The lawsuit is looking to achieve class action status, aiming to include a larger group of authors who might have faced similar issues. The complaint references a situation from May 2023 involving Tim Boucher, who allegedly used Anthropic’s Claude and OpenAI’s ChatGPT to generate 97 books within a year, pricing them between $1.99 and $5.99 each.
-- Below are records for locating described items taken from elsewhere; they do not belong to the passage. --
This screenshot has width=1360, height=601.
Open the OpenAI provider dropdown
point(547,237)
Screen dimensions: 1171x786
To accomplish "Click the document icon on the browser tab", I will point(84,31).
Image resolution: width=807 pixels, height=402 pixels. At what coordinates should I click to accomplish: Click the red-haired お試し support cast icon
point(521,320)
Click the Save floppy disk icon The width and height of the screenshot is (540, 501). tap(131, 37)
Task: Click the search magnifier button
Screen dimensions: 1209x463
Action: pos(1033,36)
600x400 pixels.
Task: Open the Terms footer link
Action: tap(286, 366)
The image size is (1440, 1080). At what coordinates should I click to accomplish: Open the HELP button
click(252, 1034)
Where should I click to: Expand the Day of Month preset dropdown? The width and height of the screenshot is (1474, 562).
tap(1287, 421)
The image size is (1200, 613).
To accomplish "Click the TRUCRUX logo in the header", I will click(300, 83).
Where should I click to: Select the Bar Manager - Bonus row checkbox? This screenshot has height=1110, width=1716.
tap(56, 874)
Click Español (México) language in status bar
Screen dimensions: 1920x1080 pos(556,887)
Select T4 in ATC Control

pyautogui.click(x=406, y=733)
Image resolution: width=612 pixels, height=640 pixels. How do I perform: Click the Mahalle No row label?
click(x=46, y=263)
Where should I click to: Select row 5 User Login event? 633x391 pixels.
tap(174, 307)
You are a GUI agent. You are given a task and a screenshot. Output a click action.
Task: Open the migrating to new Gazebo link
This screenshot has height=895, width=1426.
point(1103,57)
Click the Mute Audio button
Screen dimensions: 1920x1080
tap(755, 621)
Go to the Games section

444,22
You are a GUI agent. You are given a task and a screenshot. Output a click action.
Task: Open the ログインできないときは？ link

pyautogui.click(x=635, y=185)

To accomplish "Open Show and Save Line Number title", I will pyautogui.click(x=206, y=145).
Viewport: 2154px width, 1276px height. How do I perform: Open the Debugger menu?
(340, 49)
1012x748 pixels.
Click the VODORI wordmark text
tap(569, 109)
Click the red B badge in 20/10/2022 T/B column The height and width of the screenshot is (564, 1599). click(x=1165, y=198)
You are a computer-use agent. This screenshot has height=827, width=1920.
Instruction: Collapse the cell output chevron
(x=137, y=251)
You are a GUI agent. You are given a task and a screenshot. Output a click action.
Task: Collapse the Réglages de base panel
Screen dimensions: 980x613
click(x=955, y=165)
Dispute Over Training Data
Central to the authors’ allegations is the claim that Anthropic used datasets such as The Pile and Books3, purportedly containing illicit book collections like Bibliotik. The lawsuit argues that Anthropic evaded the expenses associated with properly licensing the content, thus breaching U.S. copyright regulations.
The case is part of a broader trend of legal actions against AI companies over their use of copyrighted content for training models. Similar lawsuits have targeted other firms, like OpenAI and Microsoft, with some cases being merged into larger litigations. Anthropic has faced legal scrutiny before: last year, music publishers sued the company, alleging unauthorized use of copyrighted lyrics. The current case brought by the authors adds to the legal challenges Anthropic faces over its data practices.
History of Legal Spats Over AI Training
In May, Eight prominent newspapers owned by investment firm Alden Global Capital initiated legal action against OpenAI and Microsoft. The core of the lawsuit is the allegation that OpenAI’s ChatGPT and Microsoft’s AI assistant, Copilot, have been trained on copyrighted news articles without obtaining permission or offering compensation to the publishers.
The lawsuit follows a similar action taken by the New York Times against the same companies, accusing them of similar copyright infringements. Last year, Sarah Silverman, Christopher Golden, and Richard Kadrey accused both OpenAI and Meta of copyright infringement.
Similarly, authors Paul Tremblay and Mona Awad filed a lawsuit against OpenAI in June 2023. The lawsuit not only demands compensation for the alleged copyright violations but also urges the court to prevent OpenAI from continuing what they deem as “unlawful and unfair business practices.”
In July the same year, a group of leading news publishers also considered suing AI companies over copyright infringement. The publishers allege that the AI firms are infringing on their intellectual property rights and undermining their business model by scraping, summarizing, or rewriting their articles and distributing them on various platforms, such as websites, apps, or social media.